Input data:
Segment Open
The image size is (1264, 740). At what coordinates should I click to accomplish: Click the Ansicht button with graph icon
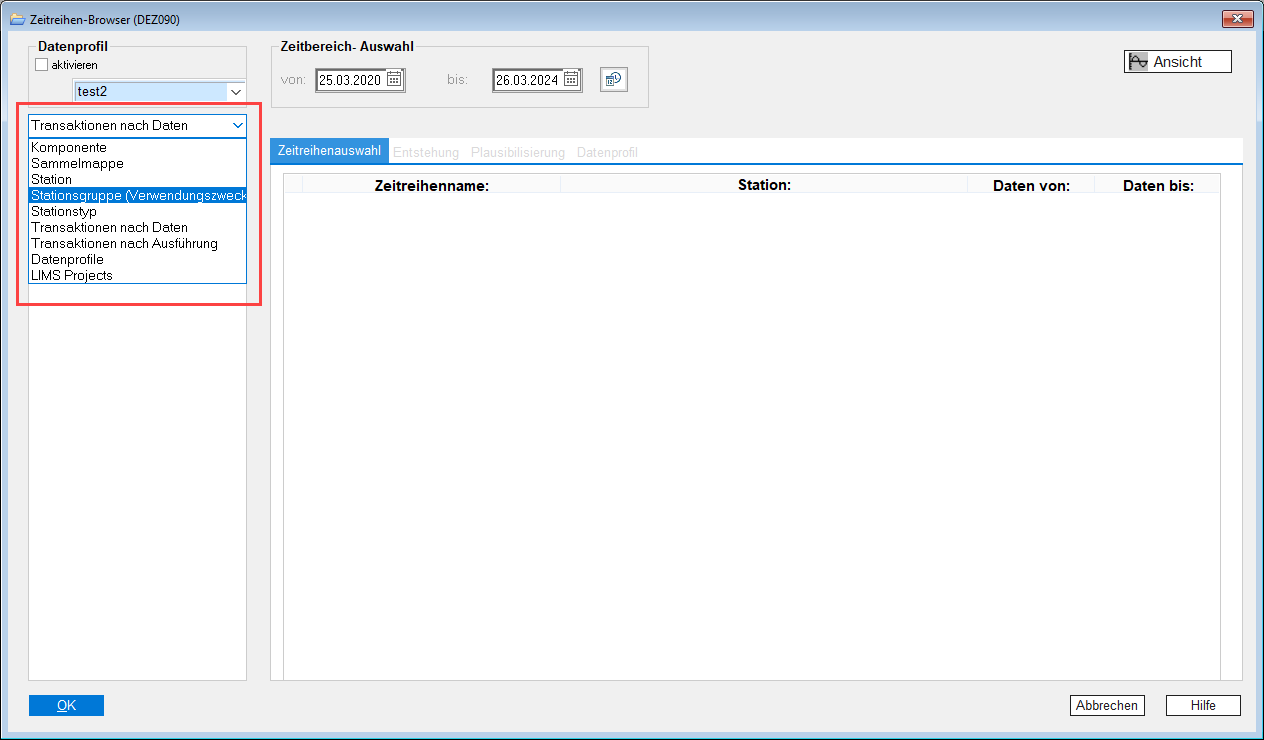pos(1177,62)
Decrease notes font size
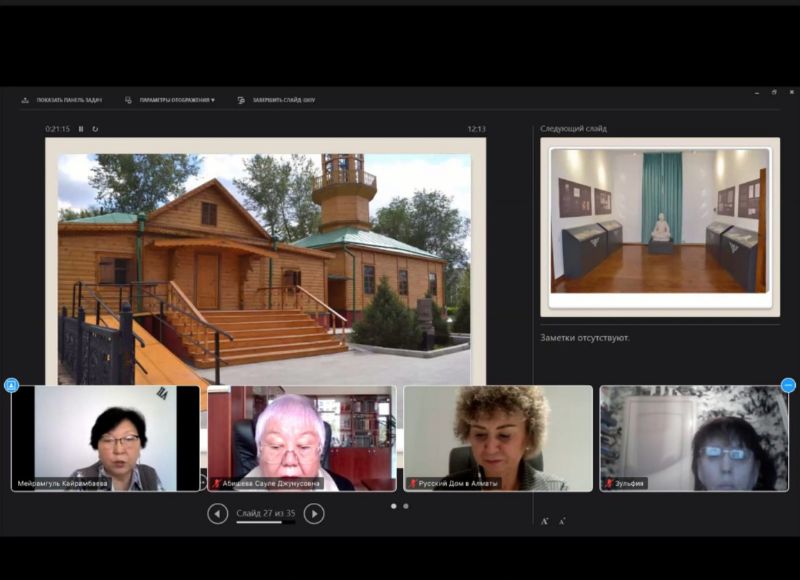800x580 pixels. point(561,521)
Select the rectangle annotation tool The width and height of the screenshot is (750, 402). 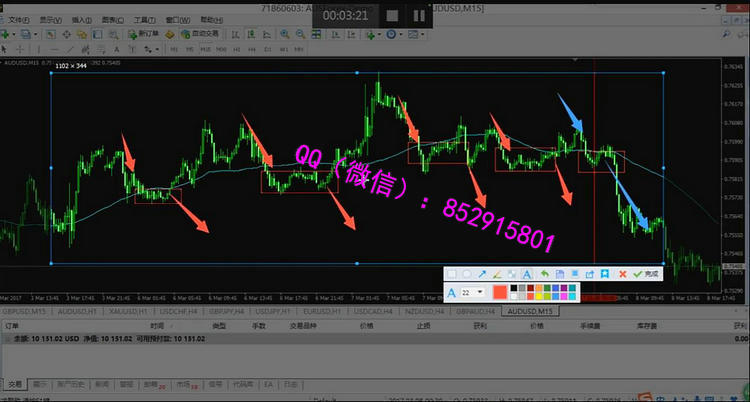tap(451, 273)
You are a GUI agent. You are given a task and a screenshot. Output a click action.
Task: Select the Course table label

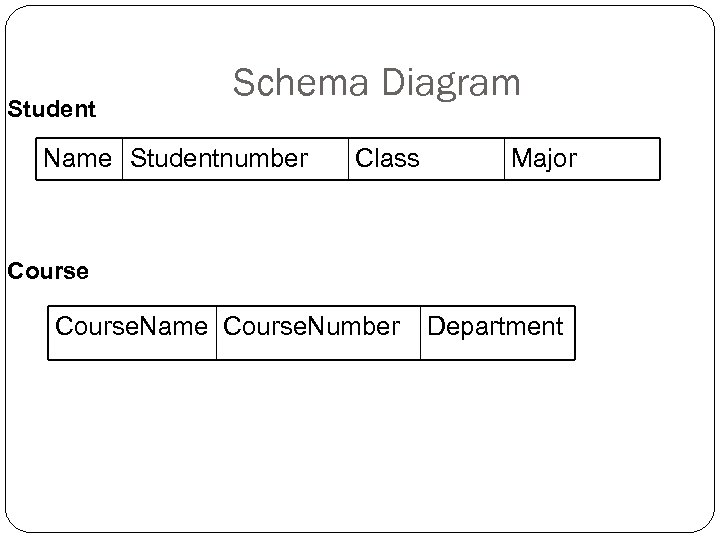point(47,271)
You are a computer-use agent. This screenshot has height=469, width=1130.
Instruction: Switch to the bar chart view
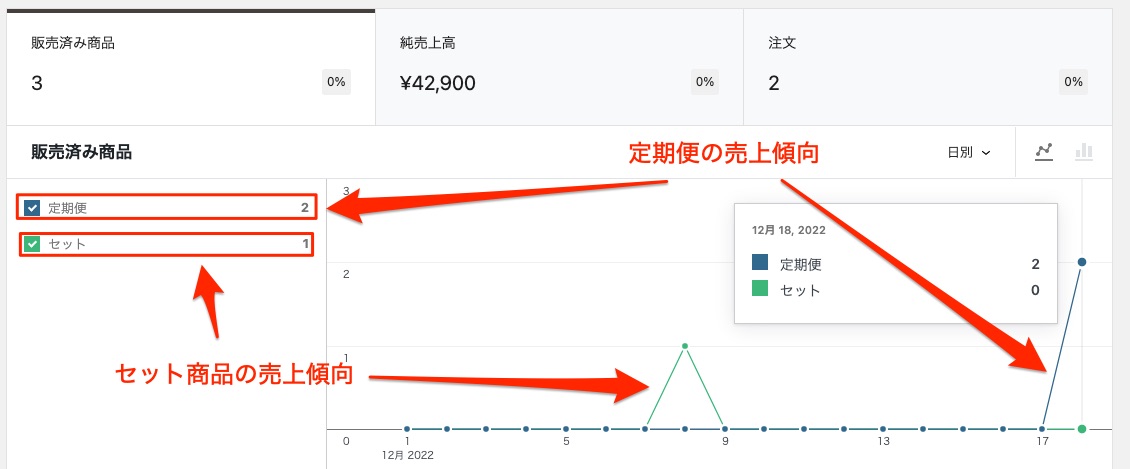(x=1083, y=152)
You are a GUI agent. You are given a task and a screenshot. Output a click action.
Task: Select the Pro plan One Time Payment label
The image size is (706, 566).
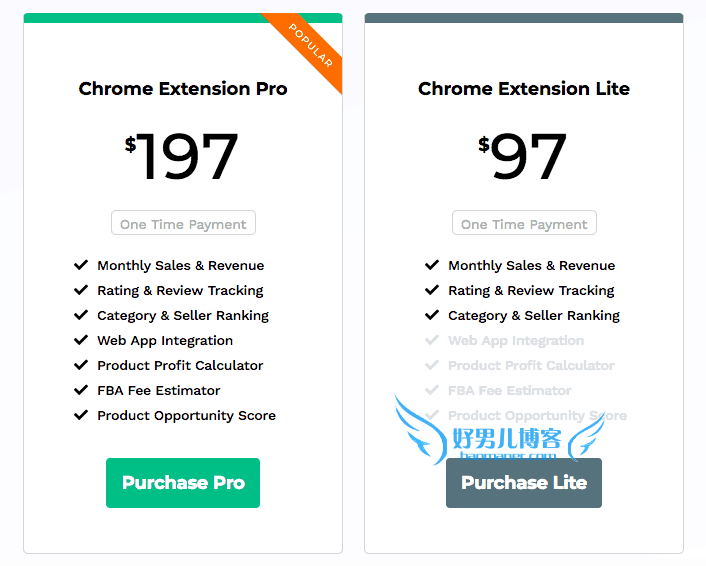(x=183, y=223)
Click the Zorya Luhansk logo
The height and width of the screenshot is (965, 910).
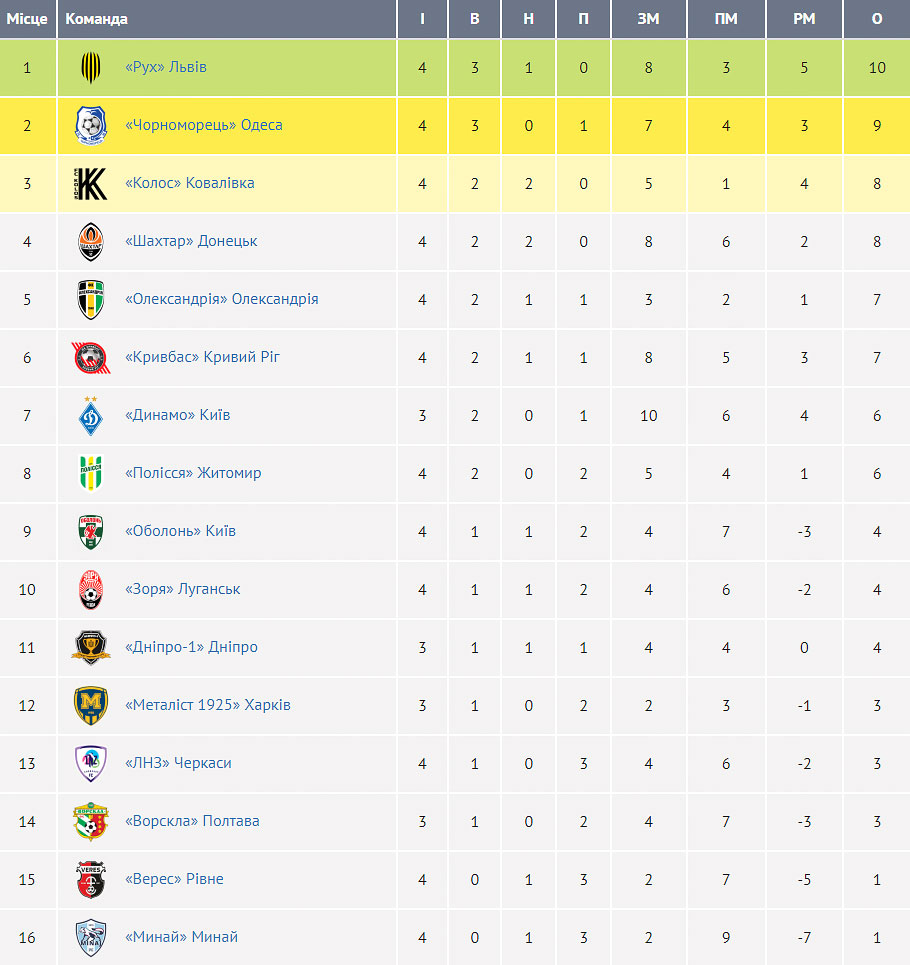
Segment Closed
Exercise directions: Your answer must consist only of the lines from the one containing "You are a computer-use" through the end of the entries, restated word for word, with no pictures.

Output:
You are a computer-use agent. This screenshot has height=469, width=1130.
Instruction: Switch to the bar chart view
(x=1083, y=152)
You are a GUI agent. You are given a task and a screenshot. Output a click action.
Task: Select the Pro plan One Time Payment label
The image size is (706, 566).
(x=183, y=223)
Click the Zorya Luhansk logo
The height and width of the screenshot is (965, 910).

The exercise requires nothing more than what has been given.